Penyeragaman ini juga berlanjut pada bagaimana semua siswa harus seragam dalam cara berpikir dan berperilaku. Semoga sekolah sekarang tidak seperti saat saya sekolah dulu dimana sulit sekali mendapatkan jawaban dari guru jika kita mengajukan pertanyaan yang agak nyeleneh. Cara belajar juga masih 1 arah. "Ada pertanyaan?" seakan-akan hanya jadi formalitas agar proses belajar terkesan lebih hidup. Atau jangankan buat bertanya, melihat tampang gurunya yang agak seram aja langsung jiper.


Satu hal lagi tentang pendidikan. Yang ini saya dapat dari cerita kawan saya dari Uganda. Di sana, guru bisa kena skors, atau bahkan ditarik ijin mengajarnya, jika ketahuan memberikan materi tambahan di luar jam sekolah alias les! Bukan karena mencemarkan nama baik sekolah atau video pribadinya terakses siswa! Sistem ini dibuat oleh pemerintah Uganda agar semua siswa yang bersekolah mendapatkan informasi dan pengetahuan yang sama rata. Saya ingat waktu sekolah dulu, ada guru yang menawarkan les juga. Saya tidak ikut, dengan alasan biaya dan malas hehehe... Hasilnya, ajaib, kawan saya punya teknik jitu dan cepat untuk menjawab satu soal. Rupanya ada rumus rahasia yang sang guru hanya berikan untuk siswa-siswa yang dengan rela hati telah memberinya gaji tambahan. Jomplang sangat pengetahuan siswa yang les dan yang tidak.


Menjamurnya lembaga-lembaga pendidikan atau les privat semacamnya, mengindikasikan ada sesuatu yang keliru dalam sistem pendidikan nasional kita. Pertama, monitoring standar pendidikan di seluruh sekolah di Indonesia, tentang apa saja yang sudah diajarkan, sudahkah semua siswa mendapatkannya. Dengan sistem yang ada sekarang, apakah siswa di Papua juga terjamin mendapatkan pengetahuan yang sama dengan siswa di Jawa? Apakah siswa di sekolah negeri mendapatkan pengetahuan yang sama dengan siswa sekolah swasta.
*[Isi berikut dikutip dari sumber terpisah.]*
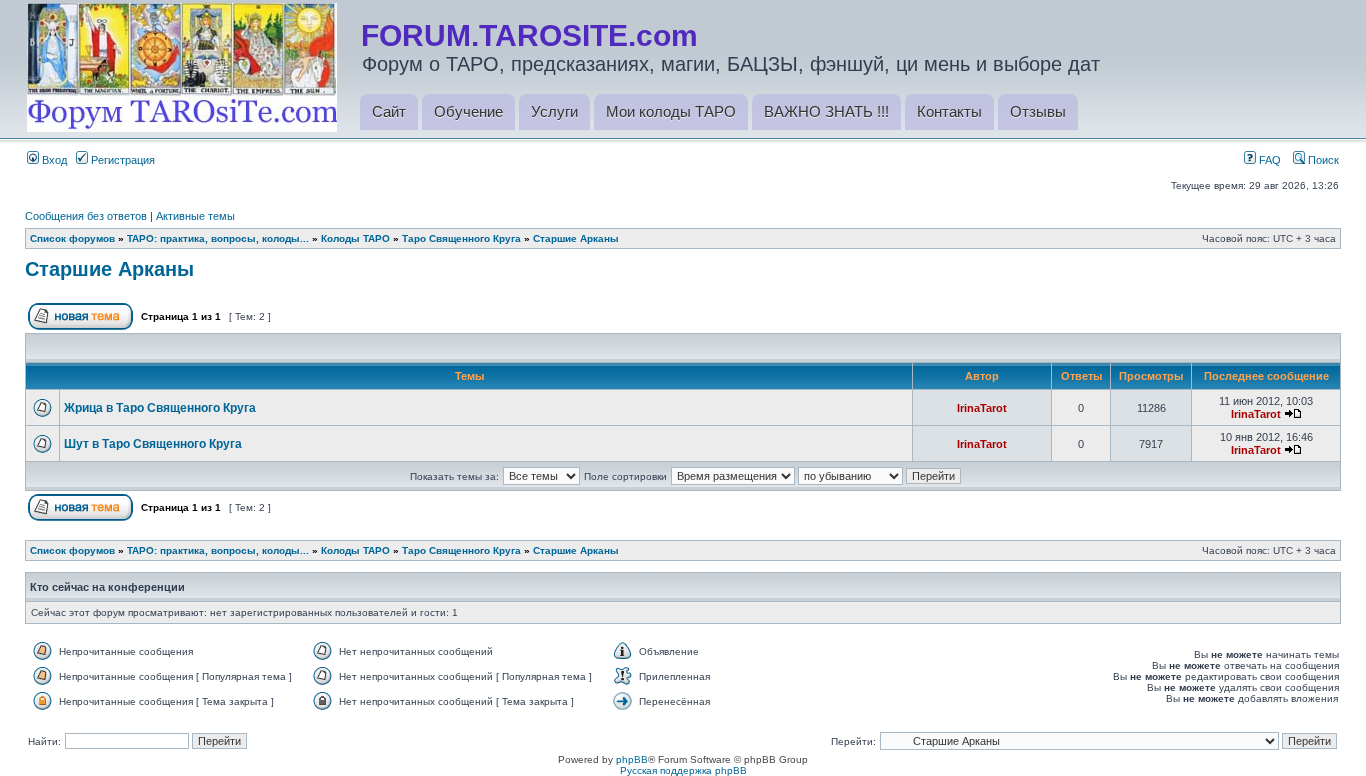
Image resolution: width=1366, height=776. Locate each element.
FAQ (1268, 160)
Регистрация (121, 160)
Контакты (949, 111)
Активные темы (195, 216)
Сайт (389, 111)
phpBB (632, 759)
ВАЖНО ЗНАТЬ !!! (826, 111)
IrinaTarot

Jika karena alasan setiap daerah punya kebutuhan masing-masing, jawabannya jelas: sudah ada pendidikan muatan lokal. Kedua, lagi-lagi, soal gaji guru yang mengkhawatirkan (itu alasan kenapa saat SMP saya mengganti cita-cita saya dari guru menjadi arsitek, walaupun yang terakhir pun tidak tercapai).
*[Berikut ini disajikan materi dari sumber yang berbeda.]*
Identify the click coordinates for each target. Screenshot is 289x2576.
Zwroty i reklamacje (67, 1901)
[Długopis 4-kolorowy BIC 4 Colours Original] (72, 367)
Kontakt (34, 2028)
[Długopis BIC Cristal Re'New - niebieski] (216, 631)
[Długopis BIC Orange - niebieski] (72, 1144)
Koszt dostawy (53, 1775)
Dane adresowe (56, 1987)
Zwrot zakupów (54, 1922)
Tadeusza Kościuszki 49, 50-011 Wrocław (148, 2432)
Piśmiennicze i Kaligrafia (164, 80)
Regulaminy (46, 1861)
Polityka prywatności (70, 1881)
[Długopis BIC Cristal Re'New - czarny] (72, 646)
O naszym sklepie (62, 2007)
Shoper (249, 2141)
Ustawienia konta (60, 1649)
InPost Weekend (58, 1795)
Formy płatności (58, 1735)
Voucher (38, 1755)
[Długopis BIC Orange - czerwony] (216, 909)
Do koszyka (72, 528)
Kalau yang terakhir ini unek-unek saya yang baru saja saya alami, tapi masih nyambung dengan dunia pendidikan. Ceritanya, saya ambil kursus bahasa inggris. Enam tahun diajarkan di sekolah lanjutan ternyata tidak punya pengaruh besar pada kualitas cas cis cus saya berbahasa inggris (kualitas pendidikannya yang cetek, lingkungan yang tidak memungkinkan berkembangnya kemampuan berbahasa, atau karena malas saja, saya tidak tahu pasti). Nah di kursus itu saya kaget karena dalam satu kelas ternyata kemampuannya bisa dikata tidak rata. Heran, padahal ada placement test. Untuk ukuran lembaga yang sudah punya nama malang melintang dalam urusan bahasa internasional, lagi-lagi saya heran karena isinya gitu-gitu aja. Boleh dibilang saya cuma refresh memori, bisa ditebaklah hasil akhirnya gimana, yang memang udah rada pinter ya nambah dikit, yang agak nggak pinter nambah dikit juga, hasilnya.. sama juga nggak rata. Nah, ini yang lebih heran, di akhir les, semua murid bisa lulus dan melanjutkan ke level selanjutnya! Alamak... Insting kritis (alias suudzon hehehe...) langsung bekerja, hmmm... tentu saja, dengan meluluskan siswa-siswa, harapannya mereka bakal terus ke level selanjutnya. Dengan kata lain, bertambahlah pemasukannya.


Astaga... saya tidak boleh berburuk sangka.